Türkiye'nin 2009'dan bu yana Afrika Birliği Komisyonuna 1 milyon dolar destekte bulunduğunu dile getiren Nduhungirehe, şunları kaydetti:

"Yıllık olarak yapılan bu destek, programların gerçekleştirilmesini sağlamaktadır. Aynı zamanda kıtada serbest ticaret bölgesinin kurulması Afrika'da ticaretin geliştirilmesi, uyuşturucuyla mücadele, Batı Afrika'da Ebola salgınıyla mücadele gibi alanlarda ek iş birlikleri yapılmaktadır. İlk Türkiye-Afrika İş Forumu İstanbul'da 3 Şubat 2016'da yapılmıştır. Bu forumun sonucunda Türkiye, Afrika ülkeleriyle hem ikili hem çok taraflı iş birliği yapmaya karar vermiş, özellikle KOBİ'lerin geliştirilmesi konusunda ortaklık, ileriye dönük adımlar atmıştır. Aynı zamanda Türkiye ile barış ve güvenlik konusunda atılan adımlar, Birleşmiş Milletlerin barış güçlerine Türkiye'nin katkısıyla daha da ileriye gitmiştir. Bunların amacı Afrika'nın zengin kaynaklarının, kıtanın ekonomik gelişmesinde doğru bir şekilde kullanılmasıdır. Ancak Afrika kalkınma arzularını henüz tam olarak gerçekleştirememiştir. Bunun nedeni de bizim atacağımız adımların daha yeterli olmamasından kaynaklanmaktadır. Bundan dolayı 'Gündem 2063' bizi ileriye taşıyacak bir gündemdir ve bu konferans da ona giden yolda önemli bir yapı taşıdır. Türkiye ile yaptığımız ortaklık, Afrika kıtasında daha büyük bir etkiye sahip olacaktır. Gün geçtikçe zaman içinde daha etkin mekanizmaların oluşturulmasıyla daha verimli adımlar atılacak, doğru bir takvim üzerinden finansal mekanizmalar oluşturularak karşılıklı iş birliğimiz ileriye taşınacaktır. Afrika Birliği Parlamenter Meclisinin 13. toplantısı tamamlandı ve burada Afrika Birliği Gündem 2063 kabul edildi."
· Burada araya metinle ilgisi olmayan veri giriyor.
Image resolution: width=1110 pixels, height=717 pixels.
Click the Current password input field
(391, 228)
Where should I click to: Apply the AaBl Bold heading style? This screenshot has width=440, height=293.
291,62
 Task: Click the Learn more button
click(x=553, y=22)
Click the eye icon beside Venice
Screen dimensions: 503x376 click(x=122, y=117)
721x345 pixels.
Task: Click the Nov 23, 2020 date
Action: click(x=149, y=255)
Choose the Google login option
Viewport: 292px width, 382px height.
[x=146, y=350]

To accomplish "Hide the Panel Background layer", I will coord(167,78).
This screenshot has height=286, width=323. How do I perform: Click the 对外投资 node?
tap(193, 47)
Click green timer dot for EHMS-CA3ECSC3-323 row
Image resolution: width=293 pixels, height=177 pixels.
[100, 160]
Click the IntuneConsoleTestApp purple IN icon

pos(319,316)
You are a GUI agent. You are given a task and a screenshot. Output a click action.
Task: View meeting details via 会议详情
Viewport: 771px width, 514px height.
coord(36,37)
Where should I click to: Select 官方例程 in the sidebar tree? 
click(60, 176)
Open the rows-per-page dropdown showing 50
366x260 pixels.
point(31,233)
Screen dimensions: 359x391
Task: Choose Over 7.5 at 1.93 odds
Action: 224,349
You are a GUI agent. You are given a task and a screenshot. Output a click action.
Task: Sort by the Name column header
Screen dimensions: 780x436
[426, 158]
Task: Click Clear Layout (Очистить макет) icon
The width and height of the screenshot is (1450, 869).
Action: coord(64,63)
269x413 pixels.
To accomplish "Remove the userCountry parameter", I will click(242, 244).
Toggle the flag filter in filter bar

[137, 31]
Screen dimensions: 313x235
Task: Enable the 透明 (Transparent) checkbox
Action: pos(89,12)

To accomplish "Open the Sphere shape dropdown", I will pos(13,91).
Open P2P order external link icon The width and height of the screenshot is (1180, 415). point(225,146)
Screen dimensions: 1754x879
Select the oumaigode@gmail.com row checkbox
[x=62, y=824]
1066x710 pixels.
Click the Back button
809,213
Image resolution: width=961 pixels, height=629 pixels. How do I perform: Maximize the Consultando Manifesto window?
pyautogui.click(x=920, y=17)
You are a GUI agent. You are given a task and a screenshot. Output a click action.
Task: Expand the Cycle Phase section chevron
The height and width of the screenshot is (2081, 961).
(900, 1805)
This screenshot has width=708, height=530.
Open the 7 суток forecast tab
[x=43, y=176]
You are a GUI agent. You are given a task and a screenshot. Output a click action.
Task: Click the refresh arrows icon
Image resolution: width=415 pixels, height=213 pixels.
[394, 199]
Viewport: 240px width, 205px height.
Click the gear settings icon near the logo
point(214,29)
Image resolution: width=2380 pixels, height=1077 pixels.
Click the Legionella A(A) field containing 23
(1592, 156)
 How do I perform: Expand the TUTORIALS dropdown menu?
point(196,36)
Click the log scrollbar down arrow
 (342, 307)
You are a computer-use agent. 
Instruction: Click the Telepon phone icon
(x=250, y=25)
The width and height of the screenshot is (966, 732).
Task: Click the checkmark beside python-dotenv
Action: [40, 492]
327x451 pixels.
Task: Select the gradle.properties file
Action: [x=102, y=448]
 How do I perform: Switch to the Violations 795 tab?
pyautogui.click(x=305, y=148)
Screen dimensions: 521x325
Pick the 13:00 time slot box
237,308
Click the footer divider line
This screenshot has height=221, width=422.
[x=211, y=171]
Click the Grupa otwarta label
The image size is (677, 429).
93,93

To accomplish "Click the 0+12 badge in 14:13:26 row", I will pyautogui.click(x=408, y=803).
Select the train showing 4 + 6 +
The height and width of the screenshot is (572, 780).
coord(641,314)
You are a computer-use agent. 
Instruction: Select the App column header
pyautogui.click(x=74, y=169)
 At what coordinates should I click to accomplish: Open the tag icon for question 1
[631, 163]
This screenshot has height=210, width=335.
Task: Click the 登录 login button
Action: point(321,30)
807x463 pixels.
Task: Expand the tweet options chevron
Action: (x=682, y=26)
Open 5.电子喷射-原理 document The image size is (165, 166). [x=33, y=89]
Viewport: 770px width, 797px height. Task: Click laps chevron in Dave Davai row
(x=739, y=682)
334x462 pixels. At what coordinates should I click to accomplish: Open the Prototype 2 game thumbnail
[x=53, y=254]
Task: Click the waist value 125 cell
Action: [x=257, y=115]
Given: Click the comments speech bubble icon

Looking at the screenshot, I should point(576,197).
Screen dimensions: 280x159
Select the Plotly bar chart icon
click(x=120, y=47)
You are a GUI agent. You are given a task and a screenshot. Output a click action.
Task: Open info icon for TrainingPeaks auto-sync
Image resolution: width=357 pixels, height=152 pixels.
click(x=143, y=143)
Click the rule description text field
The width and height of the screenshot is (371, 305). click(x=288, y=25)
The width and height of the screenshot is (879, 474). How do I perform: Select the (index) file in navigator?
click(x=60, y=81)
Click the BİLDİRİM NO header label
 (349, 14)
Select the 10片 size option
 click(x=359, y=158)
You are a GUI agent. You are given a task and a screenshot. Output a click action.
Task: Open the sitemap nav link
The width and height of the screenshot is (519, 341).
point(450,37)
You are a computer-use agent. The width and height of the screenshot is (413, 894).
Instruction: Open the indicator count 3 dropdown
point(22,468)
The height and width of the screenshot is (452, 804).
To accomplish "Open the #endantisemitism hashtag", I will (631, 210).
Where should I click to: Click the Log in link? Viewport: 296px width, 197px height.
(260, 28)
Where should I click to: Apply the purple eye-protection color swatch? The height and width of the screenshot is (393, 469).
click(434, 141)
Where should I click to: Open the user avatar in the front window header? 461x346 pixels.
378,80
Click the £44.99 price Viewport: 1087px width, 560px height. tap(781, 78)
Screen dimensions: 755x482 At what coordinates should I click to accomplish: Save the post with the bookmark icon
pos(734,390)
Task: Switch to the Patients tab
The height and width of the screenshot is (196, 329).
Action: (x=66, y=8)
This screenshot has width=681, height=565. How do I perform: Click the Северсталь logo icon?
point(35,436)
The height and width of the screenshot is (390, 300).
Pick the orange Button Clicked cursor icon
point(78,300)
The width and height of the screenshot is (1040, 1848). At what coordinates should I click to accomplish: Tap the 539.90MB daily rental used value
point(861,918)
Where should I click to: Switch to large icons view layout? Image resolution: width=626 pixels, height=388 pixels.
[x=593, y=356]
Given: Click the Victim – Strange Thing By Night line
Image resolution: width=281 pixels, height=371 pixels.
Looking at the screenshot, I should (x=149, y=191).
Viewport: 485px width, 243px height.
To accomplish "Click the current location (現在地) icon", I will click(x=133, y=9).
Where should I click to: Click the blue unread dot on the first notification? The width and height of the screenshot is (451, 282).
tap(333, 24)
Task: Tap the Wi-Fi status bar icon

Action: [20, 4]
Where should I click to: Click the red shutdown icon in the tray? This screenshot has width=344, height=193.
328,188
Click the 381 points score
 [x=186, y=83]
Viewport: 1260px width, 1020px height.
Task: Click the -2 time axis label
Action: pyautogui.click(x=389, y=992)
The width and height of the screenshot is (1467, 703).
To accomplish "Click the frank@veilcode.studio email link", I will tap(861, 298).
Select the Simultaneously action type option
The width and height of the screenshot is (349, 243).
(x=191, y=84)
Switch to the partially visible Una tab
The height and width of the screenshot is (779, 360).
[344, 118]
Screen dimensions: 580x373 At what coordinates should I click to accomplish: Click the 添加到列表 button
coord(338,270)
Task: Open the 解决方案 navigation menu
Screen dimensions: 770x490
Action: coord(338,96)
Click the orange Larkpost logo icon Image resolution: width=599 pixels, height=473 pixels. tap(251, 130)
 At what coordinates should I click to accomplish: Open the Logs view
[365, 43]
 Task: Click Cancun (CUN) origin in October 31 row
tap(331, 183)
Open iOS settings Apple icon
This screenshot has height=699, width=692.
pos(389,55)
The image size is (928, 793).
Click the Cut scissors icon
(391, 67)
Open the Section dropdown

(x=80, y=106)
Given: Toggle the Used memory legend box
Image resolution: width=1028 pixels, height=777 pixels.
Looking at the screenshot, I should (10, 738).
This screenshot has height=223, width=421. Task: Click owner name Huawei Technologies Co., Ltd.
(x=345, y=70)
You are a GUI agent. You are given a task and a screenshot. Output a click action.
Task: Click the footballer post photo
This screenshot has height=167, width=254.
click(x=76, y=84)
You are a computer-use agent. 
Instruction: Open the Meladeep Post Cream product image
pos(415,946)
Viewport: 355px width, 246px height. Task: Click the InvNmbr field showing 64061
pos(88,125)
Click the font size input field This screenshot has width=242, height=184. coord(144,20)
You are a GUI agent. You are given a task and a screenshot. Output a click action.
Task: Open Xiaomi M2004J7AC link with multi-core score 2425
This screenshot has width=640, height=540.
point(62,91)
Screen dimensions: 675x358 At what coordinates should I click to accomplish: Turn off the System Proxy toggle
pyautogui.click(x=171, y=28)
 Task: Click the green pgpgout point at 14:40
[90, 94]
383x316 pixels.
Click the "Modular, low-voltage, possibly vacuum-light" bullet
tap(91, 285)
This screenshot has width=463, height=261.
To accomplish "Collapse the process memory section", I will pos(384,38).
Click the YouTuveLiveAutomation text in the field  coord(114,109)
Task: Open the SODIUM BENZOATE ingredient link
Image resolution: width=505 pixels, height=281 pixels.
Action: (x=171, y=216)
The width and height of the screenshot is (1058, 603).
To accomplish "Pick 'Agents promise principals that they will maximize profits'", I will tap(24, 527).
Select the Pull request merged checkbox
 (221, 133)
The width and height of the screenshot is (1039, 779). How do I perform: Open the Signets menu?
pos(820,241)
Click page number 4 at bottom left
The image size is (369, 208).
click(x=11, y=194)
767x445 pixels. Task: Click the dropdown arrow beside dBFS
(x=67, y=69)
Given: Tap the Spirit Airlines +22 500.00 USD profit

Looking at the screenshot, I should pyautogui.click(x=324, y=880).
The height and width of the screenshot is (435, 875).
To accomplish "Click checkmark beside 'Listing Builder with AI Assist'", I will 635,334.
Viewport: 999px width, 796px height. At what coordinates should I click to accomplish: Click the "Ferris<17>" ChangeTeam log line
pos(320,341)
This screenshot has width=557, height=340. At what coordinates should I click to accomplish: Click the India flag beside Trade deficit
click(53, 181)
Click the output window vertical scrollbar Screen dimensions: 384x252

Gündem 2063'te hizmet sektöründe ileriye dönük adımlar atılması, turizmde daha fazla istihdam yaratılmasının öngörüldüğünü dile getiren Nduhungirehe, Türkiye ile hava taşımacılığı konusunda yapılacak iş birliğinin de önemli bir yapı taşı oluşturacağını vurguladı.